Modeling College Basketball Scores

November 11, 2025 0 By Neill White

Introduction

Game outcome prediction in college basketball presents both practical and theoretical challenges due to the sport’s inherent variability and complex interaction effects between team statistics. This study investigates whether statistical modeling can exceed baseline prediction accuracy through systematic application of basketball analytics principles and machine learning techniques.

Methodology

Foundational Framework

The analysis begins with the fundamental basketball scoring equation:

Points Scored = Possessions × (Points per Possession)

Expressed in analytical terms:

Score = Pace × Efficiency

For matchup-specific predictions, team efficiency must be estimated relative to opponent defensive capability. The initial approach employed simple arithmetic averaging:

Team A expected efficiency = (Team A offensive efficiency + Team B defensive efficiency) / 2

This equal-weighting method, applied without machine learning or complex algorithms, achieved 69.0% win prediction accuracy across the test dataset, establishing a strong baseline for comparison.

Variance Weighting Analysis

Inverse variance weighting was evaluated as a method to weight statistical measurements by their reliability. The hypothesis was that teams with high performance variance should receive lower weight in predictions compared to teams with consistent performance metrics.

Four weighting configurations were tested:

Simple averaging (no weighting): 69.0% accuracy
Variance-weighted pace only: 69.0% accuracy
Variance-weighted efficiency only: 67.9% accuracy
Variance-weighted all parameters: 67.9% accuracy

Results indicate that inverse variance weighting provided no performance improvement over simple averaging, and in some configurations decreased prediction accuracy by 1.1 percentage points. This suggests that in college basketball prediction, simple arithmetic averaging demonstrates greater robustness than theoretically optimal weighting schemes, possibly due to the introduction of additional noise from variance estimation.

Linear Regression Model

Ridge regression with L2 regularization was implemented to test whether machine learning could improve upon the formula-based approach. The model utilized a single composite feature:

(Home Team Efficiency - Away Team Efficiency) × Game Pace

Training was conducted on 106,767 games spanning 21 seasons (2005-2025), yielding 69.5% win prediction accuracy.

The marginal improvement of 0.5 percentage points over the formula-based method suggests that basketball scoring relationships are predominantly linear.
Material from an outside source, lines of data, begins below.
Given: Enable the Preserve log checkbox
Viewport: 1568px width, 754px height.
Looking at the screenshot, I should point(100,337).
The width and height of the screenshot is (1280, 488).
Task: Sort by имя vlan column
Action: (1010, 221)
The efficiency differential maps to score differential without requiring non-linear transformations, indicating that simple linear models capture the majority of predictable variance in game outcomes.

Gradient Boosting Models

XGBoost (Extreme Gradient Boosting), an ensemble method using decision trees, was evaluated for its capacity to capture non-linear patterns and feature interactions. Additional predictor variables were incorporated:

Team strength metrics: Elo rating, Pythagorean win expectation, scoring margin, win percentage
Venue information: Home, away, or neutral site designation
Contextual features: Days of rest, game type (conference, tournament, postseason)

Model 6 (11 features) achieved 72.7% accuracy. Model 7 (16 features including contextual variables) achieved 72.8% accuracy.

These results demonstrate that ensemble machine learning methods provide a measurable improvement of 3-4 percentage points over formula-based approaches. However, diminishing returns are evident: the addition of five contextual features yielded only 0.1% accuracy improvement, suggesting that most predictive information is captured by core efficiency and strength metrics.

Results

Model Performance Summary

Seven distinct models were developed and evaluated:

Figure 1: Comprehensive comparison of all seven models across multiple performance dimensions. Panel A shows win prediction accuracy, Panel B shows score prediction error (MAE), Panel C illustrates the complexity-performance tradeoff, and Panel D compares average performance by model type.

Formula-Based Models (Models 1-4)

Pure formula-based predictions using Score = Efficiency × Pace

Best performer: mult_simple (69.0% accuracy, 8.87 MAE)
Poorest performer: mult_variance (67.9% accuracy, 8.95 MAE)
Training set: 22,557 games (2022-2025)
Computational cost: Minimal (no training required)
Interpretability: Complete

Linear Model (Model 5)

HERMITIAN_MEP v1.49e (Ridge Regression)

Accuracy: 69.5% (8.77 MAE)
Features: 1 (efficiency differential × pace)
Training set: 106,767 games (2005-2025, 21 seasons)
Computational cost: Low
Interpretability: High (linear coefficients)

Ensemble Models (Models 6-7)

LAGRANGE_MEPVS v3.86c (XGBoost, 11 features)

Accuracy: 72.7% (8.40 MAE)
Features: efficiency + strength + venue

LAGRANGE_MEPVS v3.98b (XGBoost, 16 features) – Production Model

Accuracy: 72.8% (8.39 MAE)
Features: efficiency + strength + venue + context
Training set: 106,767 games (21 seasons)
Computational cost: Low inference, high training
Interpretability: Low (ensemble black box)

Figure 2: Win prediction accuracy ranked from best to worst performing models. Baseline references show random selection (50%) and naive home team selection (60%). Machine learning models achieve 72-73% accuracy while formula-based models reach 67-69%.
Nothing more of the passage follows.